Un campement d’itinérants à l’ombre des tours à condos
À l’ombre des tours à condos cossues de Griffintown et à un jet de pierre d’une des entrées du centre-ville de Montréal, se cache une résidence d’itinérant unique et fort impressionnante. Des milliers d’automobilistes passent devant elle à tous les jours sans jamais la voir.
C’est entre les rues Murray et Wellington, au nord du viaduc qui enjambe le Canal Lachine, que se trouve le campement.
La principale composante de l’espace de plus d’une centaine de mètres carré est une tente où dorment les résidents du campement. Composée de toiles et de matériaux de construction rejetés, cette dernière est dotée d’une entrée en bois, soutenue par des briques et couverte de tapis. Elle est même équipée d’un système de chauffage au propane. Quelques sacs remplis de bouteilles et de canettes consignées sont déposés aux abords de la structure.
Au fond du lot, on aperçoit un espace de rangement improvisé créé à partir d’un parasol et de quelques toiles de construction. Une vielle bicyclette en assez bon état, mais aux chaînes rouillées, y est stationnée. Vêtements, tapis, cordes, sacs, planches de bois, guenilles et une foulée d’autres matériaux quelconques y sont rangés.
Entre ces deux «pièces» se situe une construction qui, à première vue, semble simplement être une pile de briques bien empilées. Il s’agit en fait d’un gril qui s’alimente avec les mêmes bonbonnes de propane qui chauffent la tente. D’ailleurs, une quinzaine de ces bouteilles vides ont été laissées sur sol et sur la chaise placée directement devant l’espace de cuisson.
Le reste de la zone est occupé principalement par de gros morceaux de divers types de bois qui ont été utilisés pour construire une structure inachevée, située en plein centre du terrain.
C’est un phénomène rare à Montréal, selon la coordonnatrice adjointe du Réseau d’aide aux personnes seules et itinérantes de Montréal (RAPSIM), Marjolaine Despares. «Les espaces de la ville sont concertés pour que les gens aient accès à des ressources d’hébergement d’urgence et des haltes de chaleur. Il y a assez de ressources pour les personnes qui en ont besoin», explique-t-elle.
Mais qui y habite?
TC Media s’est présenté sur lieux à quelques reprises afin de parler aux habitants du campement, sans succès. Une note a même été laissée à l’entrée de la tente, les invitant à nous contacter.

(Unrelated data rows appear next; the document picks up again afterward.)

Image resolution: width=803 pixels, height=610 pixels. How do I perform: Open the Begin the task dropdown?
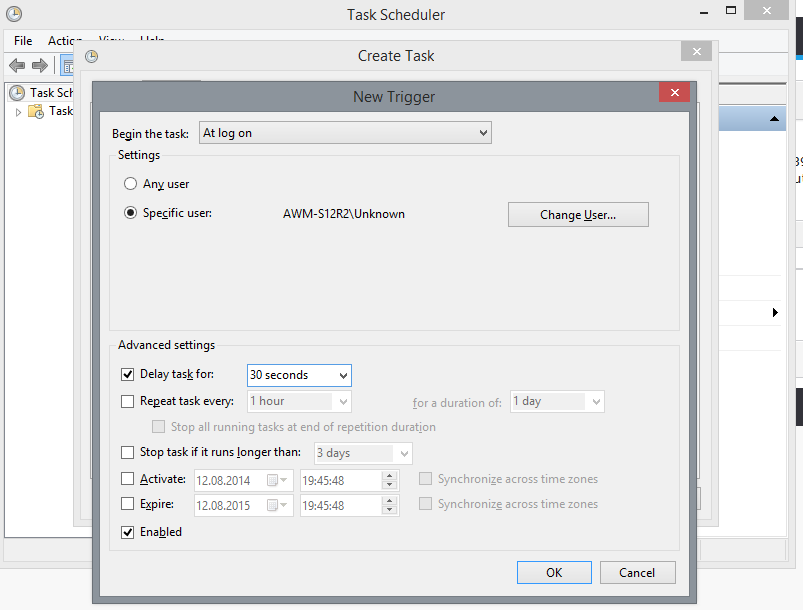(345, 133)
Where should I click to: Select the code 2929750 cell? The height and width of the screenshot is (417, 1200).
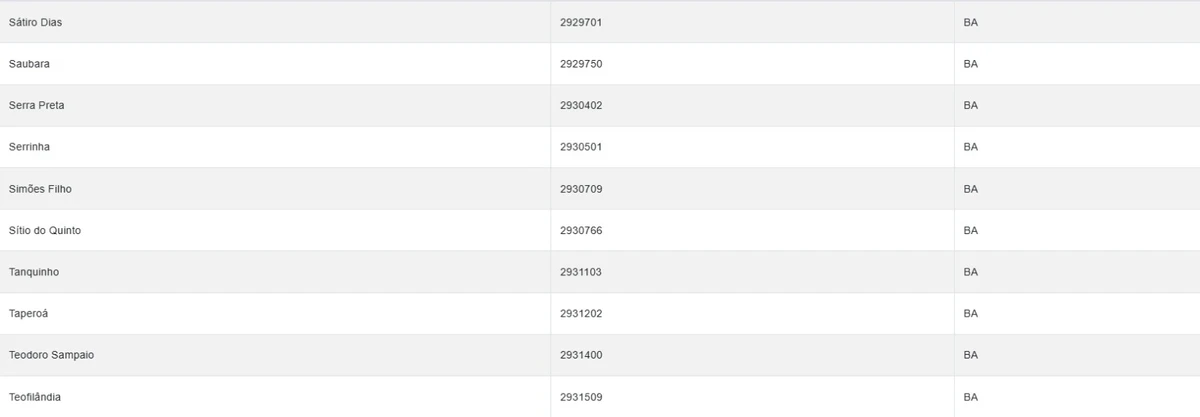point(581,64)
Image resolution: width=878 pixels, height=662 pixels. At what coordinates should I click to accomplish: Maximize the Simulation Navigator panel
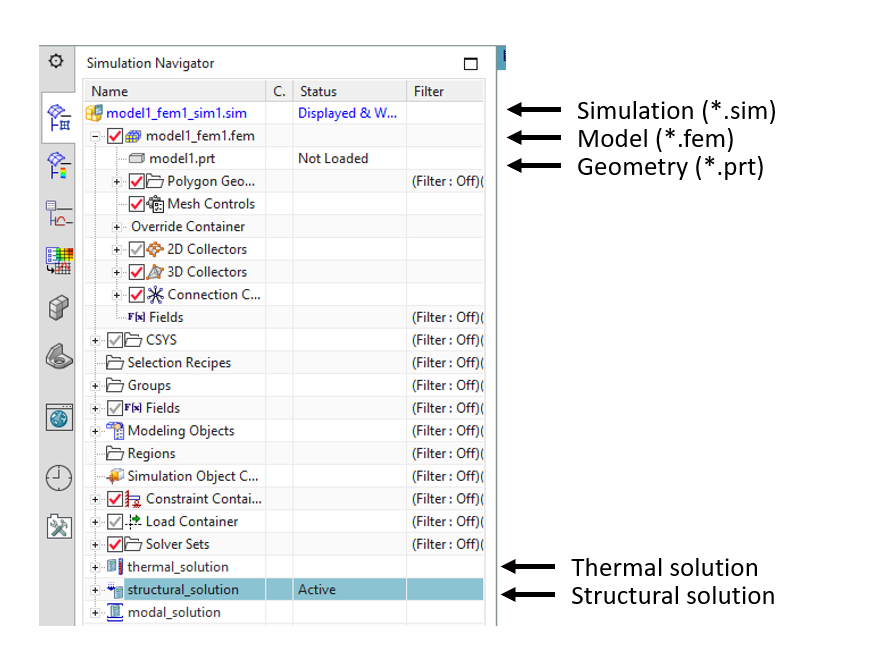click(x=471, y=64)
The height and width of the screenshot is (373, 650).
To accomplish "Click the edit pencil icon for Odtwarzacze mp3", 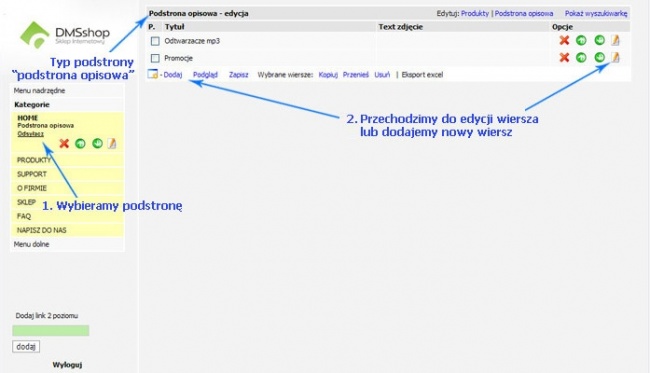I will coord(615,40).
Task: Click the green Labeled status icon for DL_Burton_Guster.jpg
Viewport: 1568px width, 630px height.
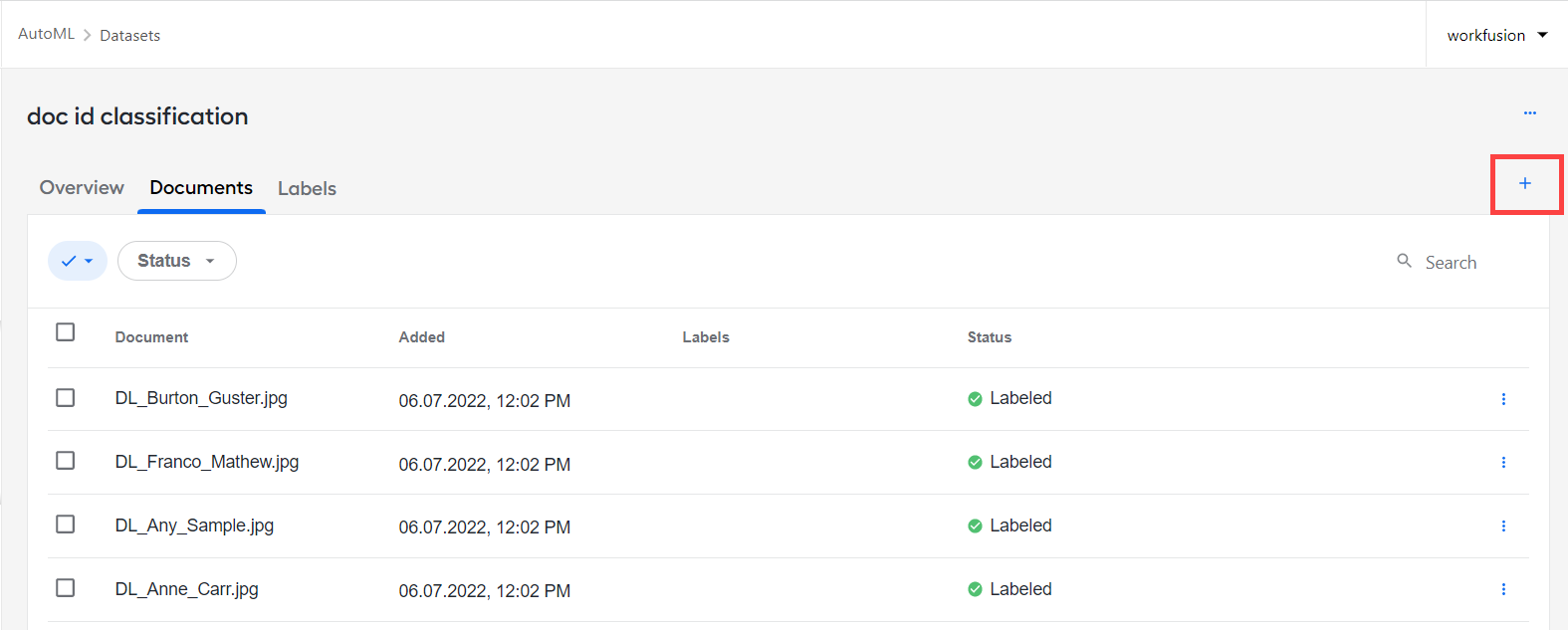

Francine Nadler, coordonnatrice de programme à la Maison Benoit Labre, un refuge de jour pour sans-abris située sur la rue Young, à proximité du campement, dit connaître au moins deux des hommes qui y habitent.
«Un d’entre eux est possiblement en prison présentement. Ça fait quelques semaines que je n’ai pas vu l’autre», raconte-t-elle.
Raphaël Bergeron, porte-parole du Service de police de la Ville de Montréal, affirme que son équipe mobile de référence et d’intervention en itinérance travaille présentement avec l’organisme pour tenter de relocaliser ces hommes dans un refuge, bien qu’ils n’aient jamais troublé la paix publique.
Selon Mme Nadler, il est possible que les occupants du lieu n’aient pas le désir de déménager. «Beaucoup d’itinérants n’iront jamais dans une mission même s’il fait un temps glacial dehors. Ils préfèrent tenter leur chance dans leur tente. Certains d’entre eux sont dans la rue depuis tellement longtemps qu’entrer à l’intérieur est insoutenable. Ils ne peuvent pas respirer», soutient-elle.
Occuper l’espace public sans autorisation est illégal dans le Sud-Ouest, mais l’arrondissement soutient qu’il fait preuve d’une grande tolérance envers les sans-abris, qui sont installés dans le secteur en question depuis de nombreuses années.